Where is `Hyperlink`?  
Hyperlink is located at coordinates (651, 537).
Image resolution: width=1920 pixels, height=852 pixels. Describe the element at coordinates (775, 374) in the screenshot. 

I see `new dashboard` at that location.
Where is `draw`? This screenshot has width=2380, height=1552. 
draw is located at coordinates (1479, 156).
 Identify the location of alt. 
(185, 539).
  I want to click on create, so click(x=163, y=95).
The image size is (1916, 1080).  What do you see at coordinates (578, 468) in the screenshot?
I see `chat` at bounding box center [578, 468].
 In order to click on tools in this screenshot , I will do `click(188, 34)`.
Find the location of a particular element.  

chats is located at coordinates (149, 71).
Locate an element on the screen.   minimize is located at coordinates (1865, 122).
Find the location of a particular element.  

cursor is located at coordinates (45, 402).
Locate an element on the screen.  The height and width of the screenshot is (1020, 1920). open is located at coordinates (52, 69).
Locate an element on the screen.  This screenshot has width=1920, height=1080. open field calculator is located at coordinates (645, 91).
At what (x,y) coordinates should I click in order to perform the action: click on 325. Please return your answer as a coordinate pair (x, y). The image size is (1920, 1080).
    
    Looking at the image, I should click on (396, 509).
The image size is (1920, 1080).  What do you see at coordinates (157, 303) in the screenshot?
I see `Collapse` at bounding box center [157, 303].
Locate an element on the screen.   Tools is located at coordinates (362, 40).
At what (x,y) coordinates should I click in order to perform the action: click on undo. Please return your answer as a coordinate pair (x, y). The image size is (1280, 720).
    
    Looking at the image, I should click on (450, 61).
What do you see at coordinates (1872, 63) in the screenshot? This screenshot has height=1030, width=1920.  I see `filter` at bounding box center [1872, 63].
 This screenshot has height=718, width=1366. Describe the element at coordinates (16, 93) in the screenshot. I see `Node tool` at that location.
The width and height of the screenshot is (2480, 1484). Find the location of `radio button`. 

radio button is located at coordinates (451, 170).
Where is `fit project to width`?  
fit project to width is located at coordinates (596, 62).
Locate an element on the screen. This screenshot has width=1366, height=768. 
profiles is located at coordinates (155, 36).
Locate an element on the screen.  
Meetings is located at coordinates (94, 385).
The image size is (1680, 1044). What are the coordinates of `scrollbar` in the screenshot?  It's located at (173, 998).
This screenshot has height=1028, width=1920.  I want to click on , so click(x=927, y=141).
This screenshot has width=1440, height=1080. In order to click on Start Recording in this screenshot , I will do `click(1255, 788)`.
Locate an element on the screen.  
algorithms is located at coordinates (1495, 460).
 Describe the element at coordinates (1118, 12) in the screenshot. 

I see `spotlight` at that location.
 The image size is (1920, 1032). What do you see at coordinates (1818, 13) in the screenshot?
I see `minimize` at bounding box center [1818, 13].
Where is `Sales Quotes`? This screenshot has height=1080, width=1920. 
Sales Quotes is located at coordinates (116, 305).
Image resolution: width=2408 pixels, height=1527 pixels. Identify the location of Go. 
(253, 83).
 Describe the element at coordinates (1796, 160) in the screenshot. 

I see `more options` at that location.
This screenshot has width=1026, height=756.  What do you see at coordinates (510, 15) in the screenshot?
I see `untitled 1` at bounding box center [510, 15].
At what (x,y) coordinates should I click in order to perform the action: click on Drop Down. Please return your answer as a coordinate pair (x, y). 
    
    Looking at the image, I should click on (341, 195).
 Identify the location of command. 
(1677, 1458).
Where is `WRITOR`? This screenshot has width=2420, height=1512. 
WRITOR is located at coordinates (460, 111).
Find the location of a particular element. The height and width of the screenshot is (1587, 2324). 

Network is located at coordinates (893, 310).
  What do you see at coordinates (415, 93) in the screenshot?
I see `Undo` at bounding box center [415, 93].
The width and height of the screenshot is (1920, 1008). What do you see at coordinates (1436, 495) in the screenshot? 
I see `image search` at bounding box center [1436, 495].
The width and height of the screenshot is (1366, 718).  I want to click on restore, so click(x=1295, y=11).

-- Requirement --
Please render every line of the listing above as a numbered list, leaving out any blank lines.

-- Task solution --
1. Where is `Hyperlink`?  
2. Hyperlink is located at coordinates (651, 537).
3. Image resolution: width=1920 pixels, height=852 pixels. Describe the element at coordinates (775, 374) in the screenshot. 
4. I see `new dashboard` at that location.
5. Where is `draw`? This screenshot has width=2380, height=1552. 
6. draw is located at coordinates (1479, 156).
7.  Identify the location of alt. 
8. (185, 539).
9.   I want to click on create, so click(x=163, y=95).
10. The image size is (1916, 1080).  What do you see at coordinates (578, 468) in the screenshot?
11. I see `chat` at bounding box center [578, 468].
12.  In order to click on tools in this screenshot , I will do `click(188, 34)`.
13. Find the location of a particular element.  
14. chats is located at coordinates (149, 71).
15. Locate an element on the screen.   minimize is located at coordinates (1865, 122).
16. Find the location of a particular element.  
17. cursor is located at coordinates (45, 402).
18. Locate an element on the screen.  The height and width of the screenshot is (1020, 1920). open is located at coordinates (52, 69).
19. Locate an element on the screen.  This screenshot has width=1920, height=1080. open field calculator is located at coordinates (645, 91).
20. At what (x,y) coordinates should I click in order to perform the action: click on 325. Please return your answer as a coordinate pair (x, y). The image size is (1920, 1080).
21.     Looking at the image, I should click on (396, 509).
22. The image size is (1920, 1080).  What do you see at coordinates (157, 303) in the screenshot?
23. I see `Collapse` at bounding box center [157, 303].
24. Locate an element on the screen.   Tools is located at coordinates (362, 40).
25. At what (x,y) coordinates should I click in order to perform the action: click on undo. Please return your answer as a coordinate pair (x, y). The image size is (1280, 720).
26.     Looking at the image, I should click on (450, 61).
27. What do you see at coordinates (1872, 63) in the screenshot? This screenshot has height=1030, width=1920.  I see `filter` at bounding box center [1872, 63].
28.  This screenshot has height=718, width=1366. Describe the element at coordinates (16, 93) in the screenshot. I see `Node tool` at that location.
29. The width and height of the screenshot is (2480, 1484). Find the location of `radio button`. 
30. radio button is located at coordinates (451, 170).
31. Where is `fit project to width`?  
32. fit project to width is located at coordinates (596, 62).
33. Locate an element on the screen. This screenshot has width=1366, height=768. 
34. profiles is located at coordinates (155, 36).
35. Locate an element on the screen.  
36. Meetings is located at coordinates (94, 385).
37. The image size is (1680, 1044). What are the coordinates of `scrollbar` in the screenshot?  It's located at (173, 998).
38. This screenshot has height=1028, width=1920.  I want to click on , so click(x=927, y=141).
39. This screenshot has width=1440, height=1080. In order to click on Start Recording in this screenshot , I will do `click(1255, 788)`.
40. Locate an element on the screen.  
41. algorithms is located at coordinates (1495, 460).
42.  Describe the element at coordinates (1118, 12) in the screenshot. 
43. I see `spotlight` at that location.
44.  The image size is (1920, 1032). What do you see at coordinates (1818, 13) in the screenshot?
45. I see `minimize` at bounding box center [1818, 13].
46. Where is `Sales Quotes`? This screenshot has height=1080, width=1920. 
47. Sales Quotes is located at coordinates (116, 305).
48. Image resolution: width=2408 pixels, height=1527 pixels. Identify the location of Go. 
49. (253, 83).
50.  Describe the element at coordinates (1796, 160) in the screenshot. 
51. I see `more options` at that location.
52. This screenshot has width=1026, height=756.  What do you see at coordinates (510, 15) in the screenshot?
53. I see `untitled 1` at bounding box center [510, 15].
54. At what (x,y) coordinates should I click in order to perform the action: click on Drop Down. Please return your answer as a coordinate pair (x, y). 
55.     Looking at the image, I should click on (341, 195).
56.  Identify the location of command. 
57. (1677, 1458).
58. Where is `WRITOR`? This screenshot has width=2420, height=1512. 
59. WRITOR is located at coordinates (460, 111).
60. Find the location of a particular element. The height and width of the screenshot is (1587, 2324). 
61. Network is located at coordinates (893, 310).
62.   What do you see at coordinates (415, 93) in the screenshot?
63. I see `Undo` at bounding box center [415, 93].
64. The width and height of the screenshot is (1920, 1008). What do you see at coordinates (1436, 495) in the screenshot? 
65. I see `image search` at bounding box center [1436, 495].
66. The width and height of the screenshot is (1366, 718).  I want to click on restore, so click(x=1295, y=11).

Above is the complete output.